=== Exercise goal ===
Return the data below exactly, but only from the line containing "The height and" through the line containing "more rows via", with both of those lines included.

=== Input for this task ===
= = = = =
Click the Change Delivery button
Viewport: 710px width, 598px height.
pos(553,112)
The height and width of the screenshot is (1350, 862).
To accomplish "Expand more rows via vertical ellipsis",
= = = = =
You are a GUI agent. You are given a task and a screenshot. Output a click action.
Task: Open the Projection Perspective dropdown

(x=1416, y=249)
= = = = =
=== Response for this exercise ===
The height and width of the screenshot is (1350, 862).
To accomplish "Expand more rows via vertical ellipsis",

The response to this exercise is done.